• [WORK INSTRUCTIONS]
Tally how many lines in this material contain the word "agent", and reply only with the count.

• [EXERCISE DATA]
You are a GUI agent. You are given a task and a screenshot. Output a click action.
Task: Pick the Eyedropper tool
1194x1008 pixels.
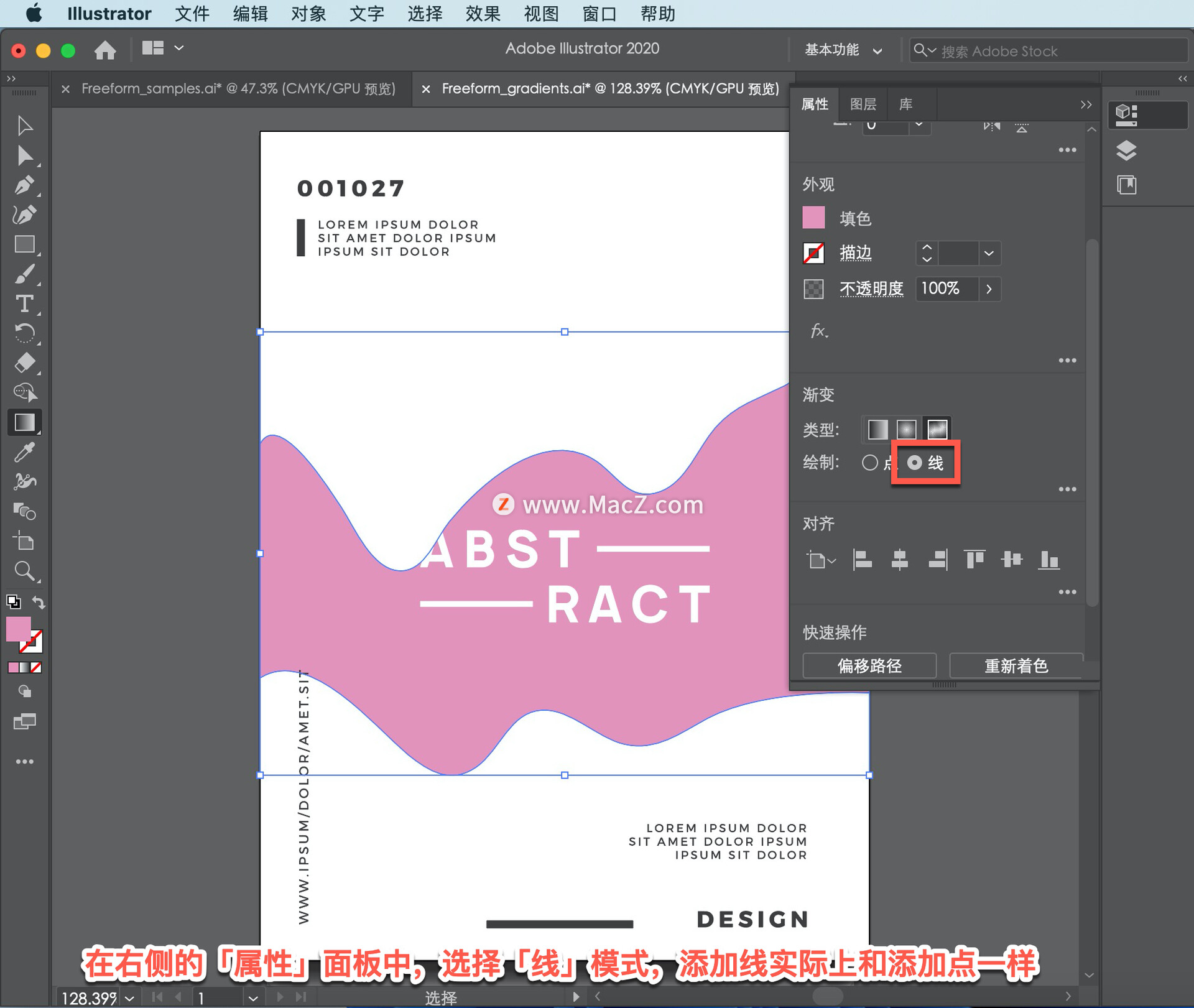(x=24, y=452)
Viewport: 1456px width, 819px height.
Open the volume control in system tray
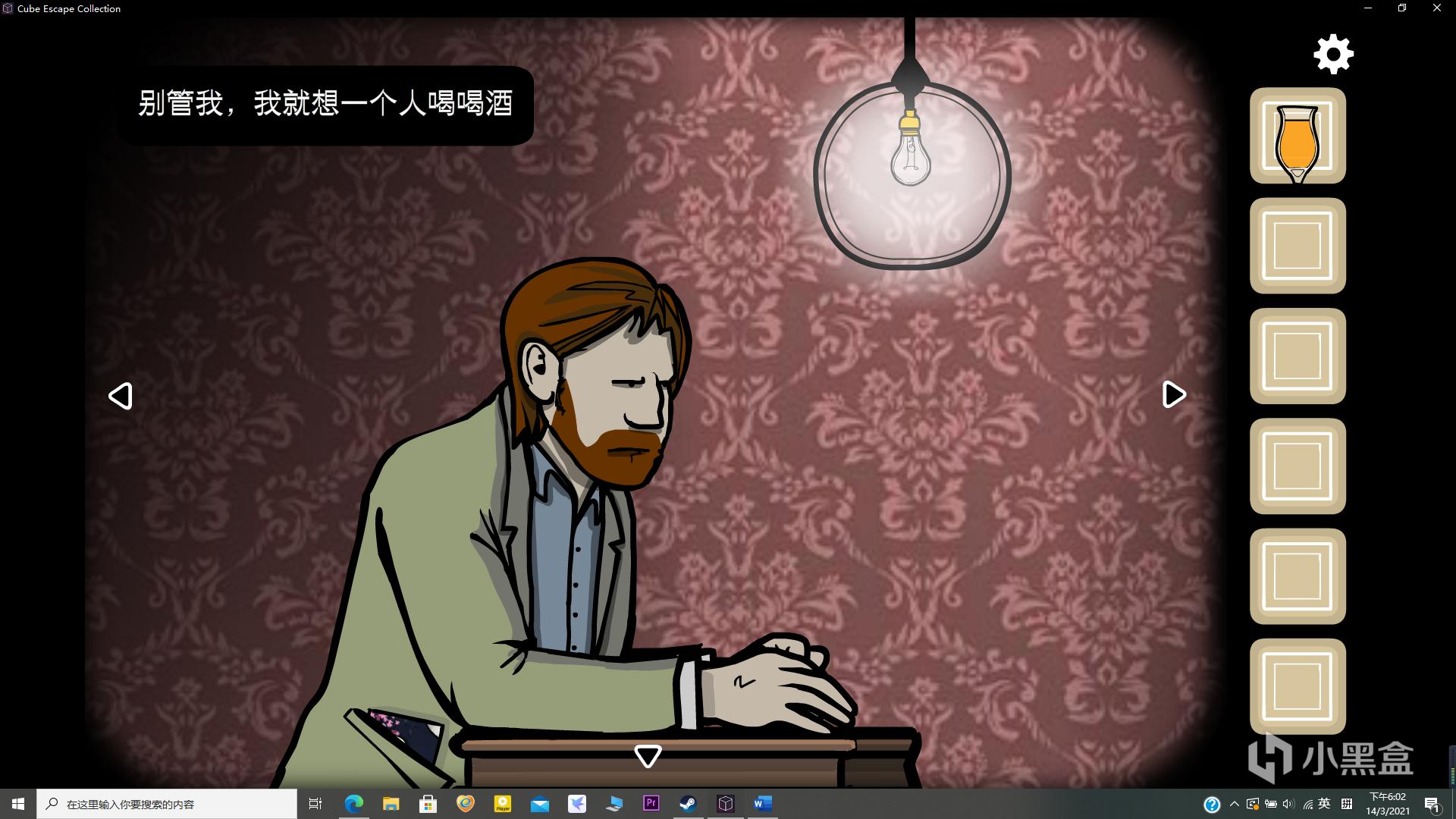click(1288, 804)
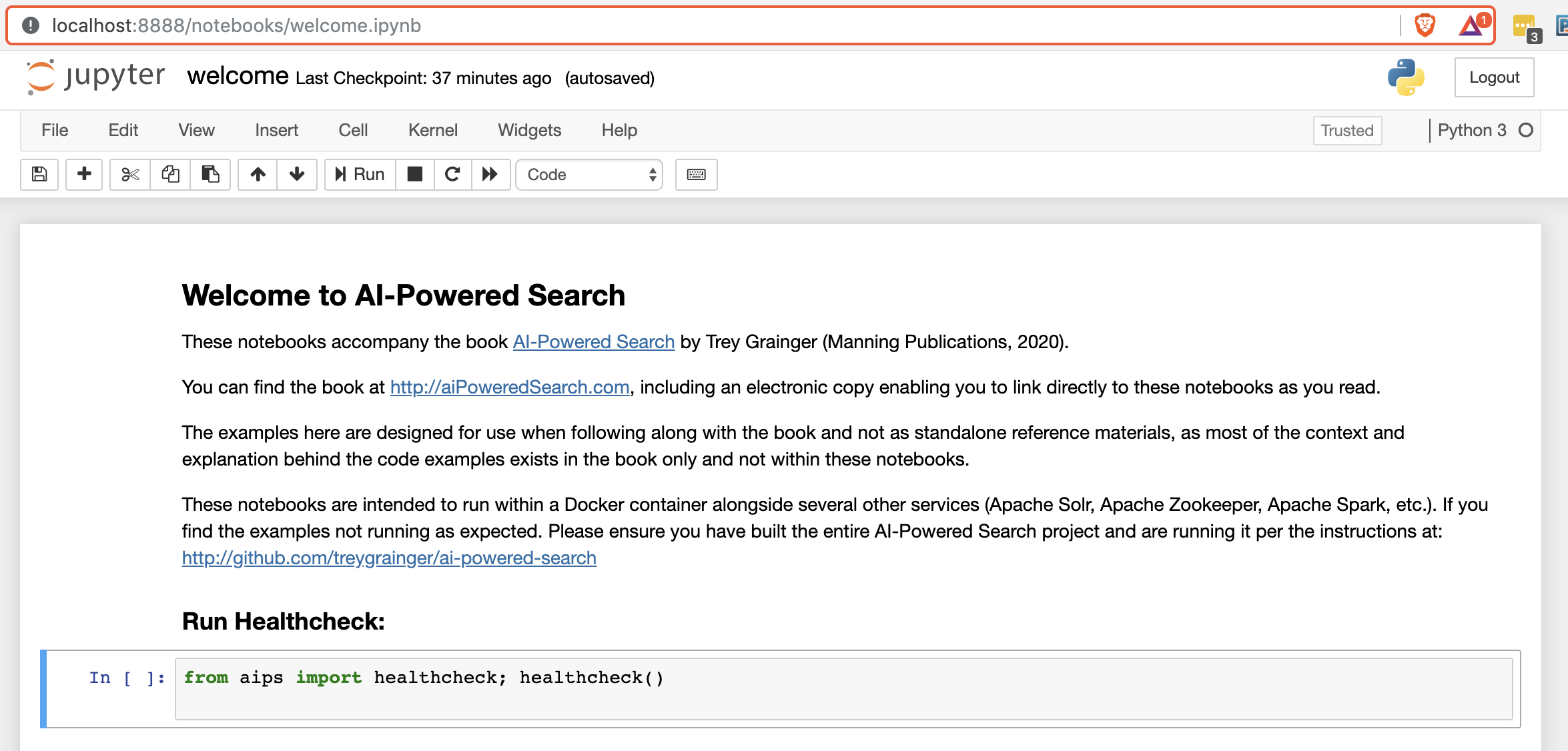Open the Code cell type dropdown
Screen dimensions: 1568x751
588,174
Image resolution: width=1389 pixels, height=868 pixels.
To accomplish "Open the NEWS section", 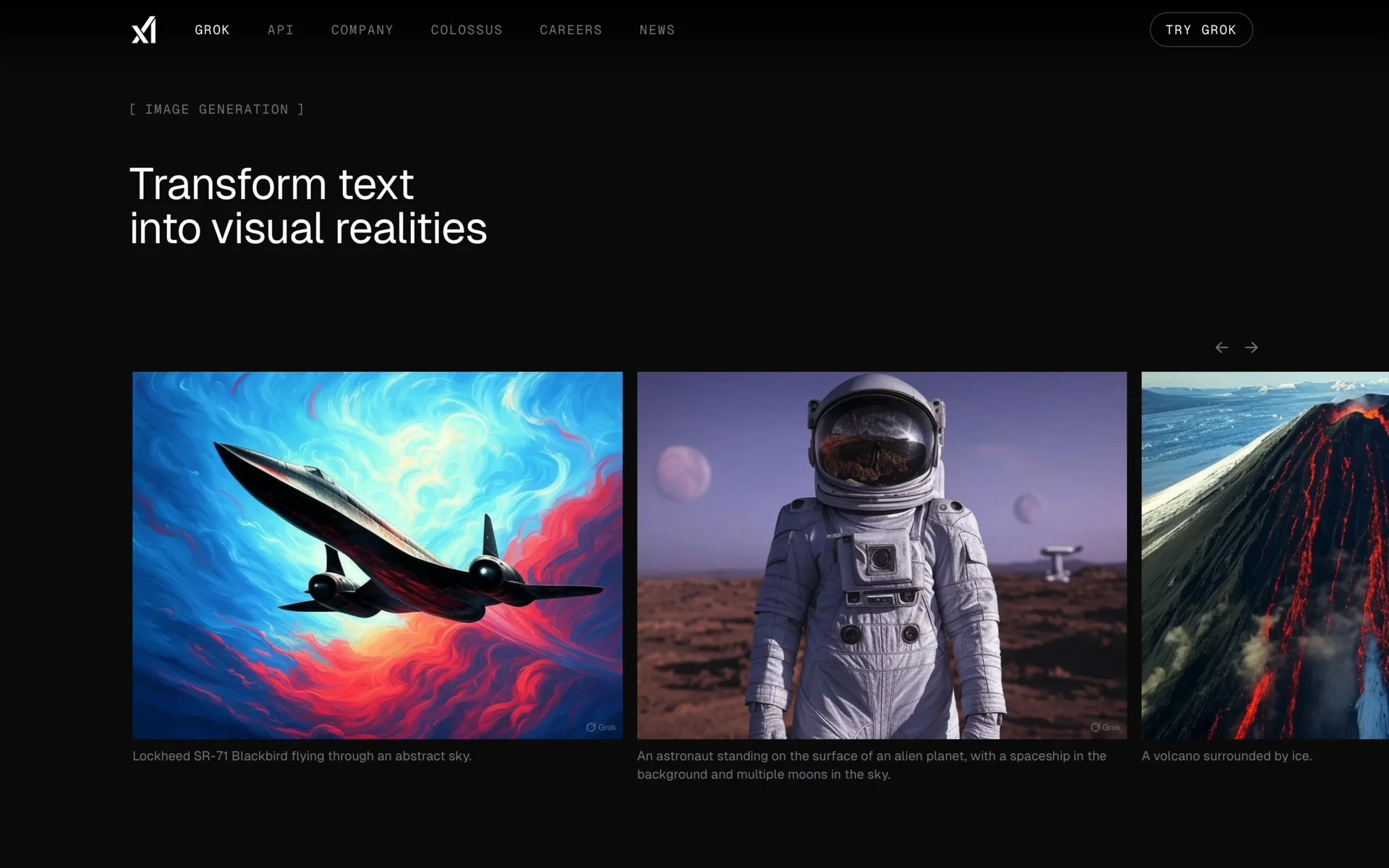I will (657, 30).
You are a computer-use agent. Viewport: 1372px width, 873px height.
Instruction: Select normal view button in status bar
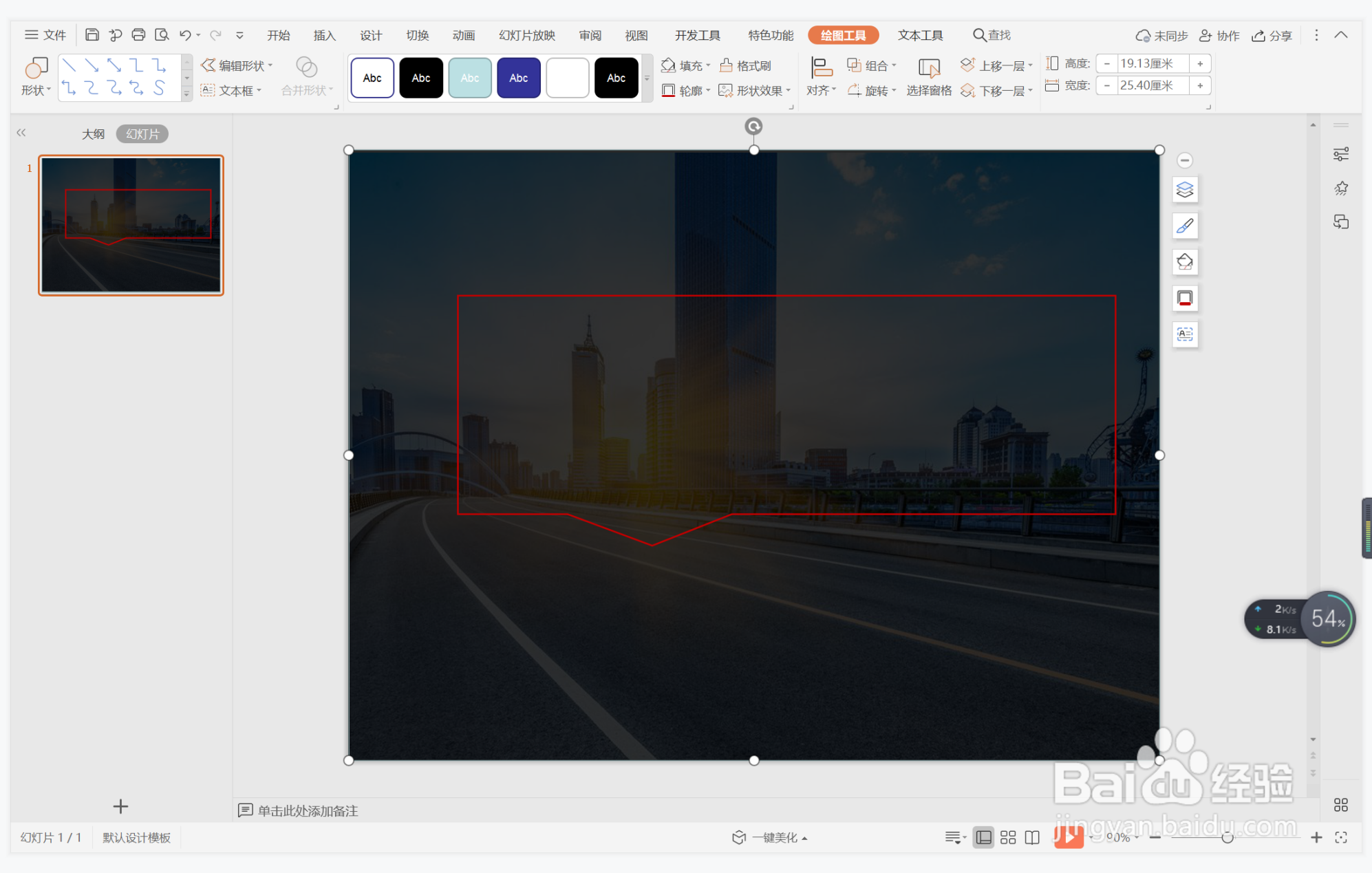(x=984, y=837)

• [FINISHED EXERCISE]
2